Série Terminée – 2 saisons
(VF Bienvenue au Paradis) The Paradise, c’était une série qui trainait dans ma watchlist depuis un moment quand je me suis enfin décidée à l’en sortir car disponible sur Amazon Prime et sur M6+. Il y a uniquement 2 saisons de 8 épisodes mais qui font chacun une heure. Un peu lourd comme rythme à suivre parfois, je dois vous l’avouer… surtout que la série a été annulée après ces deux saisons, alors peut être que l’évolution des saisons a été mise à mal.
La série est inspirée du roman de Zola « Au Bonheur des Dames » qui m’a rappelée une autre série que j’ai beaucoup aimé Mr Selfridge avec ce même thème de grand magasin qui fleurit, ces histoires de comptoir, de vendeuses et toujours devoir attirer le client avec de nouveaux produits et de nouvelles animations. Le début des grands magasins en soit, avec les dramas qui vont de paire.
Ici, nous entrons dans the Paradise, dirigé par John Moray (Emun Elliott) qui cherche à faire sa place dans la petite ville de Peebles dans le Nord de l’Angleterre. Arrive également Denise Lovatt (Joanna Vanderham) qui se fait engager comme vendeuse et on s’aperçoit directement qu’elle a une aisance naturelle et énormément d’idées qui pourraient attirer de la clientèle et la fidéliser. Ce sont les deux personnages que j’ai le plus aimé !

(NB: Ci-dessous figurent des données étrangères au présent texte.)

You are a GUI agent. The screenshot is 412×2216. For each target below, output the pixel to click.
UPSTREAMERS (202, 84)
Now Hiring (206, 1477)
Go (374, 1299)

Visuellement, The Paradise est très belle : les décors sont soignés, immersifs, les costumes sublimes et j’ai aimé cette ambiance du XIXe siècle, très bien représentée. On sent que le magasin devient un vrai personnage à part entière, évoluant au fil des épisodes, au rythme des idées de Denise et des caprices du patron. Il y a aussi tout le côté rivalité qui ajoute un peu de piment à la vie de ce commerce en plein expansion.
Ce que j’ai trouvé particulièrement intéressant, c’est la place des femmes dans cette entreprise en pleine transformation. Denise est brillante, intuitive et toujours pleine d’idées mais elle doit sans cesse lutter pour être écoutée, dans une société très patriarcale et où la femme n’est pas sensée travailler. On sent bien que cette époque est en pleine transition, que les femmes ne veulent plus seulement suivre les règles, mais aussi les écrire. J’ai beaucoup aimé ce côté-ci et voir cette évolution.

The Paradise
Du côté des intrigues secondaires, certaines m’ont captivée, d’autres moins… Il y a un petit côté téléfilm parfois, avec des rebondissements un peu tirés par les cheveux où des personnages changent d’avis d’un épisode à l’autre, c’est un poil lassant et des fois un peu compliqué avec un format d’épisodes sur une heure. Ça ne m’a pas empêchée de tout regarder jusqu’au bout mais j’aurais aimé un peu plus de subtilité ou de nuances, surtout dans les choix narratifs de la saison 2.
Enfin, le duo principal fonctionne très bien. L’alchimie entre Moray et Denise est plus qu’intéressante, presque évidente même, tant leurs regards, leurs échanges et leurs silences en disent long. Il y a cette tension constante entre eux, ce mélange d’attirance, de retenue et de non-dits qui rend chaque scène particulièrement prenante. Même dans les moments les plus simples, on sent que quelque chose se joue, que rien n’est jamais totalement anodin entre eux.
Mais forcément… on est sur une série d’époque, et qui dit period drama dit aussi amours contrariés. Et là-dessus, The Paradise ne nous épargne pas. J’avoue avoir été frustrée à plusieurs reprises par certains choix scénaristiques, par ces obstacles qui semblent parfois s’enchaîner sans leur laisser vraiment de répit. On comprend les enjeux, les contraintes sociales, les pressions extérieures… mais à certains moments, j’avais juste envie qu’on leur laisse enfin une chance de se trouver.

Et en même temps, c’est aussi ce qui fait toute la force de leur relation. Parce que malgré tout, malgré les hésitations, les erreurs et les décisions discutables, on y croit. Ils sont touchants, sincères, et surtout… ils sont vraiment mignons ensemble. Ce genre de duo qu’on a envie de voir réussir, coûte que coûte, même quand la série semble prendre un malin plaisir à les mettre à l’épreuve.
The Paradise est une belle découverte, imparfaite mais attachante, portée par un duo convaincant et un univers soigné. Si vous aimez les grandes fresques historiques, les histoires de cœur et les ambiances feutrées à la Mr Selfridge, bien british, vous serez servis ! N’hésitez plus, c’est très divertissant.